• **What the task asks**
The answer must be every line of the data that holds the word "with".

• **Entries supplied**
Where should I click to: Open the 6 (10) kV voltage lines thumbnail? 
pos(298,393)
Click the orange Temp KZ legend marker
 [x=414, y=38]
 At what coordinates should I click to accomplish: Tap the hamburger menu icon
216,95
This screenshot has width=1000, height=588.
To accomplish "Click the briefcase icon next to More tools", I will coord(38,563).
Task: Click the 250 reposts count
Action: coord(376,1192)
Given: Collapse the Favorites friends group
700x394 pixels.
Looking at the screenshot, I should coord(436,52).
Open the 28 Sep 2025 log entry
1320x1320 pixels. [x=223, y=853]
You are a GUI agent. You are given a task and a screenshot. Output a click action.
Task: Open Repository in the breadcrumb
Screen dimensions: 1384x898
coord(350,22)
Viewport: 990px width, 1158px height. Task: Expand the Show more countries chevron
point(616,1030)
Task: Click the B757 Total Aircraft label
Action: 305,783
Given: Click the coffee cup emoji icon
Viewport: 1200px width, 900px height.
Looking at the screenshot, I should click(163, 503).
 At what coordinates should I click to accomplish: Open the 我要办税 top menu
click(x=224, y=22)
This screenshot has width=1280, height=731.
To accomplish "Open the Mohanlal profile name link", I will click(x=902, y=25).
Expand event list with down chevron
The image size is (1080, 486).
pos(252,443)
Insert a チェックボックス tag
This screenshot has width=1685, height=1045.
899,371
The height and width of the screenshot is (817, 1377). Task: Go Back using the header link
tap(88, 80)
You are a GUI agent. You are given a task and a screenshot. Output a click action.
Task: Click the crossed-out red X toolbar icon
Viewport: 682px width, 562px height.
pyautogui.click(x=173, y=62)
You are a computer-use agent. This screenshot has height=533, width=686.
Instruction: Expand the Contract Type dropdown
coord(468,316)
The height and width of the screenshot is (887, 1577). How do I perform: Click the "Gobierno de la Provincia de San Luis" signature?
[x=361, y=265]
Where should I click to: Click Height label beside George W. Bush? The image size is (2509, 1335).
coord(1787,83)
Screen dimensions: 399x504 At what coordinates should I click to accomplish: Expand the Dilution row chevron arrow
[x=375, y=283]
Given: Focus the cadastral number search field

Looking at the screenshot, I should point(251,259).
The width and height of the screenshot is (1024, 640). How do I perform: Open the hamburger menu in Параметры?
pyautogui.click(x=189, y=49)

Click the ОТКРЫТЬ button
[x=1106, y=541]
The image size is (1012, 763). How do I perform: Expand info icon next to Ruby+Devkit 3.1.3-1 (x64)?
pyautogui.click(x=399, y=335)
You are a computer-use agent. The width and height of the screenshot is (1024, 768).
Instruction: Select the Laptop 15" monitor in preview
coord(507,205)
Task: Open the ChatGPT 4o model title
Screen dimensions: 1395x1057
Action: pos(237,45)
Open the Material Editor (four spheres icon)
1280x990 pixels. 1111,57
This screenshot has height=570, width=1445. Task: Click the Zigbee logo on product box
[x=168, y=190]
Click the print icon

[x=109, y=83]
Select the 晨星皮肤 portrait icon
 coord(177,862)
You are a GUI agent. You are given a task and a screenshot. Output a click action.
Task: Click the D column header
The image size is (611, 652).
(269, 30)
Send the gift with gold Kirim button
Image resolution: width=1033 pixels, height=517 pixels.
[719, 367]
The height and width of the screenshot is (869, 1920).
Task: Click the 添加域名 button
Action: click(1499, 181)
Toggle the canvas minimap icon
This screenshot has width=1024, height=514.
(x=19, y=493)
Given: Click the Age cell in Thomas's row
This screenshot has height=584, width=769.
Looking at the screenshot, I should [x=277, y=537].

• **Answer section**
Expand event list with down chevron
Send the gift with gold Kirim button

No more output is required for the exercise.